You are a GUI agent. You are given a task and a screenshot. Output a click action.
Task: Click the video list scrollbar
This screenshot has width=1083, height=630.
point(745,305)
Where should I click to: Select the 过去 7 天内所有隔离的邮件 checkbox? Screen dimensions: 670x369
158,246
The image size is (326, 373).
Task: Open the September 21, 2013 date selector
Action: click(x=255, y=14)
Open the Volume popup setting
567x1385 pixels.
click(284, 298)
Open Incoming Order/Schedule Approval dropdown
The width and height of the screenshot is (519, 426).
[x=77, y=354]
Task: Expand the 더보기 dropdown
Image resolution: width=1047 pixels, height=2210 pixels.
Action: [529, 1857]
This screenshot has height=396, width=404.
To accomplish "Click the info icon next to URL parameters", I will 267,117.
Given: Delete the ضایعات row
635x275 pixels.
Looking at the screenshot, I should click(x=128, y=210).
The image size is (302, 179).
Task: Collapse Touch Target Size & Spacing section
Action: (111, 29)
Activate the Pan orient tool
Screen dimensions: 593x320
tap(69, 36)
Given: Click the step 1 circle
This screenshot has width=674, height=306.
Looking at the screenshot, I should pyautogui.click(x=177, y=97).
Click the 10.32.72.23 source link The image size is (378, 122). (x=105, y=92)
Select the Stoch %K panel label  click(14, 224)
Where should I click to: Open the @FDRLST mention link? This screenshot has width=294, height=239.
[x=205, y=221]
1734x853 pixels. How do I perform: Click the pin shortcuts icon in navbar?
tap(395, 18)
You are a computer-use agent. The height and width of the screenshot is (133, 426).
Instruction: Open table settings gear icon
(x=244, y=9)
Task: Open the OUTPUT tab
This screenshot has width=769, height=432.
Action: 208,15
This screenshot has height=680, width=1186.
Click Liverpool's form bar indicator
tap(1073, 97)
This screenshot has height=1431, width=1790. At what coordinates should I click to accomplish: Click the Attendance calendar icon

» **OBJECTIVE**
Can you write out all the records above line for line, with nothing changed?

» **TASK OUTPUT**
You are a GUI agent. You are given a task and a screenshot. Output a click action.
Task: Click the video list scrollbar
This screenshot has width=1083, height=630.
point(745,305)
Where should I click to: Select the 过去 7 天内所有隔离的邮件 checkbox? Screen dimensions: 670x369
158,246
The image size is (326, 373).
Task: Open the September 21, 2013 date selector
Action: click(x=255, y=14)
Open the Volume popup setting
567x1385 pixels.
click(284, 298)
Open Incoming Order/Schedule Approval dropdown
The width and height of the screenshot is (519, 426).
[x=77, y=354]
Task: Expand the 더보기 dropdown
Image resolution: width=1047 pixels, height=2210 pixels.
Action: [529, 1857]
This screenshot has height=396, width=404.
To accomplish "Click the info icon next to URL parameters", I will 267,117.
Given: Delete the ضایعات row
635x275 pixels.
Looking at the screenshot, I should click(x=128, y=210).
The image size is (302, 179).
Task: Collapse Touch Target Size & Spacing section
Action: (111, 29)
Activate the Pan orient tool
Screen dimensions: 593x320
tap(69, 36)
Given: Click the step 1 circle
This screenshot has width=674, height=306.
Looking at the screenshot, I should pyautogui.click(x=177, y=97).
Click the 10.32.72.23 source link The image size is (378, 122). (x=105, y=92)
Select the Stoch %K panel label  click(14, 224)
Where should I click to: Open the @FDRLST mention link? This screenshot has width=294, height=239.
[x=205, y=221]
1734x853 pixels. How do I perform: Click the pin shortcuts icon in navbar?
tap(395, 18)
You are a computer-use agent. The height and width of the screenshot is (133, 426).
Instruction: Open table settings gear icon
(x=244, y=9)
Task: Open the OUTPUT tab
This screenshot has width=769, height=432.
Action: 208,15
This screenshot has height=680, width=1186.
Click Liverpool's form bar indicator
tap(1073, 97)
This screenshot has height=1431, width=1790. At what coordinates should I click to accomplish: Click the Attendance calendar icon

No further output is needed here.